Start of Provided records

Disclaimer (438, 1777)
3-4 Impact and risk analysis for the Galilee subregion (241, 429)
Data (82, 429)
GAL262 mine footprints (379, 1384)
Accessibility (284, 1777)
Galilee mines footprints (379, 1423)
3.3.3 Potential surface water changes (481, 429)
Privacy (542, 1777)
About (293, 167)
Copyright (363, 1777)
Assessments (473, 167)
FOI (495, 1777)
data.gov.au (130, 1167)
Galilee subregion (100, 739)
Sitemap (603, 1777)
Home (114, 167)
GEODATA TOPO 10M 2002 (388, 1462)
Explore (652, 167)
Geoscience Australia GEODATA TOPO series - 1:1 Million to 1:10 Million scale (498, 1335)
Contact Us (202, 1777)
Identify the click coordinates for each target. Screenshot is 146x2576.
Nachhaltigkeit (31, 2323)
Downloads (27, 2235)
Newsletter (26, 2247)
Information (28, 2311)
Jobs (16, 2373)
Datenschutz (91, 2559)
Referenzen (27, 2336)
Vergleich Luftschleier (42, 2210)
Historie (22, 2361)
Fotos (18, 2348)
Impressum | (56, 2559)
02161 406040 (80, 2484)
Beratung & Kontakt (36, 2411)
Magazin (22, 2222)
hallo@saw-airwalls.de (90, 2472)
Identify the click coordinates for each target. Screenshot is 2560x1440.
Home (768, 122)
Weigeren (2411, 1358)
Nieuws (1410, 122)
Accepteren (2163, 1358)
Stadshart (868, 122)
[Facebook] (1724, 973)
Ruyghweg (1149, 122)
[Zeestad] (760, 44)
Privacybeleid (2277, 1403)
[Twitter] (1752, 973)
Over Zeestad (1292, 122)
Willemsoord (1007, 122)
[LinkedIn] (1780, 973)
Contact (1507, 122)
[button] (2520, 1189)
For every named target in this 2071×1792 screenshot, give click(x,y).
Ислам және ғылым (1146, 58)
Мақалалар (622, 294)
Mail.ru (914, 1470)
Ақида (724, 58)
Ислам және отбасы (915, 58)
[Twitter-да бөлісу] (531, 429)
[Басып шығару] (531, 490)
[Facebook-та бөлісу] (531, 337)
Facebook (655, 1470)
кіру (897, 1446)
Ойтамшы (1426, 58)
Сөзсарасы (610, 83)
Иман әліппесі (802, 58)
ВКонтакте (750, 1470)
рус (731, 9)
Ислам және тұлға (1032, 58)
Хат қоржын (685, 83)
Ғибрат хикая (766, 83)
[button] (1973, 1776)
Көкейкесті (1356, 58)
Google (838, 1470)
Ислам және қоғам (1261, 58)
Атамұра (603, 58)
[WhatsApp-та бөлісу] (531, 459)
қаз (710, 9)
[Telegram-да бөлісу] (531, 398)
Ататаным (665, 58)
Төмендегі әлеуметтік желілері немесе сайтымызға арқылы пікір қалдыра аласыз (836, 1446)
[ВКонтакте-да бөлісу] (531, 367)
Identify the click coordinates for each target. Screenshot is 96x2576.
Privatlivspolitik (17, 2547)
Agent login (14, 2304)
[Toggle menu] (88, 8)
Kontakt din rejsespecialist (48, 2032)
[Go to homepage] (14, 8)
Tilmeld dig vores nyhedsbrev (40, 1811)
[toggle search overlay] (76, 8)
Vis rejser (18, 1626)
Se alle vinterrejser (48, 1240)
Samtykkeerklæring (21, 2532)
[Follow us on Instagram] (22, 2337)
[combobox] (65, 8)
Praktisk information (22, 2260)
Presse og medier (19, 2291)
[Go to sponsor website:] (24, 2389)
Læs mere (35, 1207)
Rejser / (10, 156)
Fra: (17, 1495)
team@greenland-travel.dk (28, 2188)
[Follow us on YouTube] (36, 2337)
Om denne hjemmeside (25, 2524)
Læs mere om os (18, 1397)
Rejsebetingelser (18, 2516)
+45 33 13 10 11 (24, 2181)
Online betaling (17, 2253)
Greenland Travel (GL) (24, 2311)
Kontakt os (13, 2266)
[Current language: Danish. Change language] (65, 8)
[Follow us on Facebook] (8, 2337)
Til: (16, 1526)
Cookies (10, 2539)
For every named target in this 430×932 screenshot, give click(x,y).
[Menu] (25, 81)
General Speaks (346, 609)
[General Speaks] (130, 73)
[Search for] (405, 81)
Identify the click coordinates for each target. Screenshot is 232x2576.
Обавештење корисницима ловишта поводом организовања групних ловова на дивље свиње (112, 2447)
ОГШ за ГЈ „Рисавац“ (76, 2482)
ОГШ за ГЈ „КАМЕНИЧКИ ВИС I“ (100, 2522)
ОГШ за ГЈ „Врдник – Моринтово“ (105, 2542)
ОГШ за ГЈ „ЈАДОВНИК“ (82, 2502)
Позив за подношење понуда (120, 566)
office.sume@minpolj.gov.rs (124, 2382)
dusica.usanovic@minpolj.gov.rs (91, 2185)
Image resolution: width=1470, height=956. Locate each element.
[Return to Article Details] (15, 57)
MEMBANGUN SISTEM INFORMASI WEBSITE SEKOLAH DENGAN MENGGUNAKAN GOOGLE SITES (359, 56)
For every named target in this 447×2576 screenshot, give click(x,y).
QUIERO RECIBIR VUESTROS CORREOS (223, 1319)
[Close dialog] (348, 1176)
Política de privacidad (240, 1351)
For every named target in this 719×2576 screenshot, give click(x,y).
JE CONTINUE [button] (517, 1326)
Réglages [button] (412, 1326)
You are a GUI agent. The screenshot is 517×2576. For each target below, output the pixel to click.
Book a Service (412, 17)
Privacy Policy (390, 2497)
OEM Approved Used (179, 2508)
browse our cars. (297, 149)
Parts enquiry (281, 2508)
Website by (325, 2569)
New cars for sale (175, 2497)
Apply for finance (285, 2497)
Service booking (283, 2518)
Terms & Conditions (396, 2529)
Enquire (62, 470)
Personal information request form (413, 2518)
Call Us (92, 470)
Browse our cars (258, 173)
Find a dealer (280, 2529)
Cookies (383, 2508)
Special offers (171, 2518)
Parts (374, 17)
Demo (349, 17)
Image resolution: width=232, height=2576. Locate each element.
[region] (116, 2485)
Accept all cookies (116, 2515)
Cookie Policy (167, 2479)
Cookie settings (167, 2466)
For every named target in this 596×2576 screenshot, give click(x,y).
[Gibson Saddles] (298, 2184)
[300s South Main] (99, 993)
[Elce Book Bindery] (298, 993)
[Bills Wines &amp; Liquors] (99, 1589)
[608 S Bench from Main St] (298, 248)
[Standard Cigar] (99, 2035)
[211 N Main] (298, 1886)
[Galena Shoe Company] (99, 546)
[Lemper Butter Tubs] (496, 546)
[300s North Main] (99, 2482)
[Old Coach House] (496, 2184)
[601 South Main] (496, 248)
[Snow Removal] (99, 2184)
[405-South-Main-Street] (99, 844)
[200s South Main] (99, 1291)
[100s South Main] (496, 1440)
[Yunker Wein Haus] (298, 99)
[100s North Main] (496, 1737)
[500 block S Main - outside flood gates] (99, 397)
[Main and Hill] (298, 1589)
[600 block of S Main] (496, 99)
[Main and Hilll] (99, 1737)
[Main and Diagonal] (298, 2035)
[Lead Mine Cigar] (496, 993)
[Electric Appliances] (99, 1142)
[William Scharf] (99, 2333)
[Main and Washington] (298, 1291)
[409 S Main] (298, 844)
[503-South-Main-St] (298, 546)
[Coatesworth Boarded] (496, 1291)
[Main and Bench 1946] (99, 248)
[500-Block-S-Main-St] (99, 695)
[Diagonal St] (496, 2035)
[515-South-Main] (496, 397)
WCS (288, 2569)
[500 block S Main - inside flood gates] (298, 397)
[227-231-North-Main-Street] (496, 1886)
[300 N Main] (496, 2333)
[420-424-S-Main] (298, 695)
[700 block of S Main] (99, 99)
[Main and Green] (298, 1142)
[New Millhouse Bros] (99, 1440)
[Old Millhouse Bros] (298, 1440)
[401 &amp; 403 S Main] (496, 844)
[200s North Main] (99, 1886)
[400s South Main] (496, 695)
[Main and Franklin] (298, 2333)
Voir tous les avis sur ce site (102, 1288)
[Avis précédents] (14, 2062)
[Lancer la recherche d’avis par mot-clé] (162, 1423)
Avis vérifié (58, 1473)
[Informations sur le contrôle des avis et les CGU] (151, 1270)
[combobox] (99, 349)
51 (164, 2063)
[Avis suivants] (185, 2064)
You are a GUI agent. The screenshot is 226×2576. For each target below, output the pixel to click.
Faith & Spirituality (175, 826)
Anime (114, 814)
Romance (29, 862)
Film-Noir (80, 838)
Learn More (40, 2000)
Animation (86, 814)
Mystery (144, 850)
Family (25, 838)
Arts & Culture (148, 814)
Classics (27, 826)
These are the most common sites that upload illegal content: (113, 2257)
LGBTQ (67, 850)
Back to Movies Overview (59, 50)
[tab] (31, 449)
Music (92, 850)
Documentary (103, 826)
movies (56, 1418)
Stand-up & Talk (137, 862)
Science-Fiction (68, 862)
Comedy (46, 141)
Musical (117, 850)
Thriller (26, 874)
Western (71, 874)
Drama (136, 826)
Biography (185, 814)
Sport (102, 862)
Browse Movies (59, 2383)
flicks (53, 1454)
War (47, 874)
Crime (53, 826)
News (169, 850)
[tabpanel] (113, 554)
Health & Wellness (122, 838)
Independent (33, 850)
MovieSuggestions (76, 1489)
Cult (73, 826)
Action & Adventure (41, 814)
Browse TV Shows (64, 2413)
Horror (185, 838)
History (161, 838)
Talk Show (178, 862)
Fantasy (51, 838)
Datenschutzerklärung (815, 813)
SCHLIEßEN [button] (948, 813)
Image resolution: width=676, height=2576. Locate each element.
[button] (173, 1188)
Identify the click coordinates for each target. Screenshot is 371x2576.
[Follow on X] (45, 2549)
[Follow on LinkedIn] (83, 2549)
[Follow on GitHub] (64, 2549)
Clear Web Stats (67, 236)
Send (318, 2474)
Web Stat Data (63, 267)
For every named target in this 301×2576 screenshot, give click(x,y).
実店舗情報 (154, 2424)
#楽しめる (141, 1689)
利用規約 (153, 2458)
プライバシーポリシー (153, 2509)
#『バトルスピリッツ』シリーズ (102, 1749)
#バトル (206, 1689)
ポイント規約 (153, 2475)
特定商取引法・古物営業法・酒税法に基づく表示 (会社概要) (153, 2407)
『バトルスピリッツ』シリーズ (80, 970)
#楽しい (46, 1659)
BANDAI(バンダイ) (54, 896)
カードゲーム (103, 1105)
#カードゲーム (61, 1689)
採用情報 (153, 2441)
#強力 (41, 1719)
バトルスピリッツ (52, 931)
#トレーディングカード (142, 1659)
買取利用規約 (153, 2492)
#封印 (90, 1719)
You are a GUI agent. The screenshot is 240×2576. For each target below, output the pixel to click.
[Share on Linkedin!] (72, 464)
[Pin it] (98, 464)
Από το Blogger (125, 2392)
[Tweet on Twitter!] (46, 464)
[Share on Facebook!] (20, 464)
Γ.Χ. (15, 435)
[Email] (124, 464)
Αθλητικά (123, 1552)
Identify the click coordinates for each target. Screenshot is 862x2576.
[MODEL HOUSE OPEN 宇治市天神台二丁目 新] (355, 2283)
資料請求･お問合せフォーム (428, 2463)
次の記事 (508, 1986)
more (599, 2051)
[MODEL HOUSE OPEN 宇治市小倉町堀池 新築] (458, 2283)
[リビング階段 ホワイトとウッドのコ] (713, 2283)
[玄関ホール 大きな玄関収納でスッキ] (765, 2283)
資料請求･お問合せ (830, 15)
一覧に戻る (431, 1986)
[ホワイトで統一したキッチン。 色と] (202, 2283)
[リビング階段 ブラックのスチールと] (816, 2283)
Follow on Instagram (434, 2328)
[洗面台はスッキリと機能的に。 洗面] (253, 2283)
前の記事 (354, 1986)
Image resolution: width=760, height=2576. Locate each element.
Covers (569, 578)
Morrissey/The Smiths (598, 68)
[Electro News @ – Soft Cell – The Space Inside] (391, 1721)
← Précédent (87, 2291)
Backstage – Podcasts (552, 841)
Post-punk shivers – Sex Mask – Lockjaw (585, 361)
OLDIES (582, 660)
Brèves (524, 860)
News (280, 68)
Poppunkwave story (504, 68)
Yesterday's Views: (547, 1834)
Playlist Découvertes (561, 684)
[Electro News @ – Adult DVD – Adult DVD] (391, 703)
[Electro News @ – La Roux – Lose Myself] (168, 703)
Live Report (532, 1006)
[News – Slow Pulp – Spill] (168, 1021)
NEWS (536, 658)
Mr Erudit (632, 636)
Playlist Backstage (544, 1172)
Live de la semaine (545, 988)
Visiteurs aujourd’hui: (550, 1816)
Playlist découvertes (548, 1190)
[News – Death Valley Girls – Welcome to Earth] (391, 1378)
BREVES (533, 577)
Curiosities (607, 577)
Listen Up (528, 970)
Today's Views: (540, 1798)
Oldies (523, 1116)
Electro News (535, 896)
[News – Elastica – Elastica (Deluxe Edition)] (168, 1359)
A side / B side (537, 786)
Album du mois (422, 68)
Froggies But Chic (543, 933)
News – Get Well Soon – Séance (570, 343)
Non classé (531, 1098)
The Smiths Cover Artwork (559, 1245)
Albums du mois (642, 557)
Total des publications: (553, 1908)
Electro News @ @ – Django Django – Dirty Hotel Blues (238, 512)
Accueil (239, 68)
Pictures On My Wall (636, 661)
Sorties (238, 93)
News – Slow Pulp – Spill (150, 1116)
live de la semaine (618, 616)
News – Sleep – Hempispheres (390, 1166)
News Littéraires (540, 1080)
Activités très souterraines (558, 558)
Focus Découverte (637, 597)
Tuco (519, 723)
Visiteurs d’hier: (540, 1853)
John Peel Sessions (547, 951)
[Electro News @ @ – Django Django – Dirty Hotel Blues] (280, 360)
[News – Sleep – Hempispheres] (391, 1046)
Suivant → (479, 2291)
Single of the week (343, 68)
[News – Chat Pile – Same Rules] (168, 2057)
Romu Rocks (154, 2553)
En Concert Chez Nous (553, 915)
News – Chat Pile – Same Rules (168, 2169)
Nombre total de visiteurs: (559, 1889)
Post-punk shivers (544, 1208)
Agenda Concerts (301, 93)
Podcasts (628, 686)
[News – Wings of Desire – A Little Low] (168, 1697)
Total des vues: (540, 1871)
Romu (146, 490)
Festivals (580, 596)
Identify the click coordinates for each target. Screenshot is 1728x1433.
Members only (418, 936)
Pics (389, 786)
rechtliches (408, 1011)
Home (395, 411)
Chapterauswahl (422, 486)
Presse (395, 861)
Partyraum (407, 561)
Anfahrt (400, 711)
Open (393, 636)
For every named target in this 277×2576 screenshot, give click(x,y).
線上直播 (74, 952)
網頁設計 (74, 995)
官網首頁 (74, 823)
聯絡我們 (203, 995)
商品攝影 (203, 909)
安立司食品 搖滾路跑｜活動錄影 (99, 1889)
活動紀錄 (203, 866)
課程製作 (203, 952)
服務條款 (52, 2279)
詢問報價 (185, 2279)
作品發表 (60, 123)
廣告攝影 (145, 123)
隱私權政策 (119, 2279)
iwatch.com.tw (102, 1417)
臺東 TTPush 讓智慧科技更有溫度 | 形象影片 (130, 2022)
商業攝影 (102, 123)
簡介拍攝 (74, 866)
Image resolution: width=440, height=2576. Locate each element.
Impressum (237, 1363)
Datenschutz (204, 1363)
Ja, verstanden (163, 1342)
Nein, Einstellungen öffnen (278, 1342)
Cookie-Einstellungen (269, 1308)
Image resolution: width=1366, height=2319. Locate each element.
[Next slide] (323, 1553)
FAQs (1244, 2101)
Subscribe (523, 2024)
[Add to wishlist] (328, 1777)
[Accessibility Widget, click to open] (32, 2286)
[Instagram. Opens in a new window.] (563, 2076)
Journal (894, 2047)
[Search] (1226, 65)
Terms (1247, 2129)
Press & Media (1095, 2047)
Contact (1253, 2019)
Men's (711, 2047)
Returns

End of Provided records

-- Task to complete --
Copy each line of the listing that holds the word "Follow".

-- Response below --
[Follow us on Instagram] (22, 2337)
[Follow us on YouTube] (36, 2337)
[Follow us on Facebook] (8, 2337)
[Follow on X] (45, 2549)
[Follow on LinkedIn] (83, 2549)
[Follow on GitHub] (64, 2549)
Follow on Instagram (434, 2328)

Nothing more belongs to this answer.